WHAT THE TASK REQUIRES: For the entries below, repeat exactly each line starting with the one that contains "Accessibility Plan (976, 1938)" and going on through the one that contains "13 (2417, 116)", and no others.

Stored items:
-- Opening Marker --
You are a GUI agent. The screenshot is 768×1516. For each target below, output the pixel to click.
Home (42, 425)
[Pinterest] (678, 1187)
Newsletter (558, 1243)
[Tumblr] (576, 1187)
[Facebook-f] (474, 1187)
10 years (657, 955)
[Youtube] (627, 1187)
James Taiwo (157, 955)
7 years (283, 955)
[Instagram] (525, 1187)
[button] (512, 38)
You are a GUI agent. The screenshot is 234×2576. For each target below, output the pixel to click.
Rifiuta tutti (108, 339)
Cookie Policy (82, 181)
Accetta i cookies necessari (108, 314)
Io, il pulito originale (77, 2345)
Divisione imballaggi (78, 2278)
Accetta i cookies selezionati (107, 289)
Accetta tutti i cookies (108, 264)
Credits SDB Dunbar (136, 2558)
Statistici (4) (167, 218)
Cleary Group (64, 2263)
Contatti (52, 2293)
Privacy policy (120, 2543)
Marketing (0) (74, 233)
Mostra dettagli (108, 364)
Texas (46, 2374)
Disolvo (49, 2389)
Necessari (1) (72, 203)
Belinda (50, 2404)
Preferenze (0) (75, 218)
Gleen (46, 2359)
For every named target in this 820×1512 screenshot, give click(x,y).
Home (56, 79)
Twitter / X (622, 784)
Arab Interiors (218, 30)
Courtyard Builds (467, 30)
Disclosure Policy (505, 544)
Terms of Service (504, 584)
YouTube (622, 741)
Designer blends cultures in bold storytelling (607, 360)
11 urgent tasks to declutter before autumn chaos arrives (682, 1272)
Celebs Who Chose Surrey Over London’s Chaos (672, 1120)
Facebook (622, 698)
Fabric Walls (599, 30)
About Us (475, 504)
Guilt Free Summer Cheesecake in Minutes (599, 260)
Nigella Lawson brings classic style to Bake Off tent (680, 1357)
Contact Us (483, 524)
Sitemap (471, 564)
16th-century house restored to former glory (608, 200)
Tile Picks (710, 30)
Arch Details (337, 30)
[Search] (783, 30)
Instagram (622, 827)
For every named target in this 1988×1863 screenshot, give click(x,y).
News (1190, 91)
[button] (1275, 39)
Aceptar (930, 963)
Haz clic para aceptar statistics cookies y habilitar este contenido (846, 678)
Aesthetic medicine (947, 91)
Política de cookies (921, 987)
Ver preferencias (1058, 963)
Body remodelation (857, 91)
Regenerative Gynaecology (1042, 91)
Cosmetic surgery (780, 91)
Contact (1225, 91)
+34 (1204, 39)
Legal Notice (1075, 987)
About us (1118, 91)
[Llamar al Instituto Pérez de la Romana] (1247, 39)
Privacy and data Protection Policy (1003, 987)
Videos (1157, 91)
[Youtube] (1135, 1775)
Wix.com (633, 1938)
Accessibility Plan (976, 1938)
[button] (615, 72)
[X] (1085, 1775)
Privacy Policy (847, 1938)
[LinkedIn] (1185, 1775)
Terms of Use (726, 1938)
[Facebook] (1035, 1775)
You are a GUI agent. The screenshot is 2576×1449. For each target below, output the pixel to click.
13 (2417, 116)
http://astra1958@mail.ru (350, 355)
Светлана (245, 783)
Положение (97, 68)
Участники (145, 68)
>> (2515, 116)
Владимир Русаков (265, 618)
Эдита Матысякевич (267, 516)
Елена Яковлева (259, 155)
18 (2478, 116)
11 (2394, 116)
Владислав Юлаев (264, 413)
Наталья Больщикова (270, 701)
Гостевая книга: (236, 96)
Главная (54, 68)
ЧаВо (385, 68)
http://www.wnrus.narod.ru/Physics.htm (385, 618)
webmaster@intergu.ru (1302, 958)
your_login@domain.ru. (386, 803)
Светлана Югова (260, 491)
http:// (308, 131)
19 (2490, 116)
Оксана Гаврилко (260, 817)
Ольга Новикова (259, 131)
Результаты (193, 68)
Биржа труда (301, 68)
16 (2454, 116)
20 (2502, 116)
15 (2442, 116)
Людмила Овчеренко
-- Closing Marker --
SOLUTION TO THIS PROBLEM:
Accessibility Plan (976, 1938)
[button] (615, 72)
[X] (1085, 1775)
Privacy Policy (847, 1938)
[LinkedIn] (1185, 1775)
Terms of Use (726, 1938)
[Facebook] (1035, 1775)
You are a GUI agent. The screenshot is 2576×1449. For each target below, output the pixel to click.
13 (2417, 116)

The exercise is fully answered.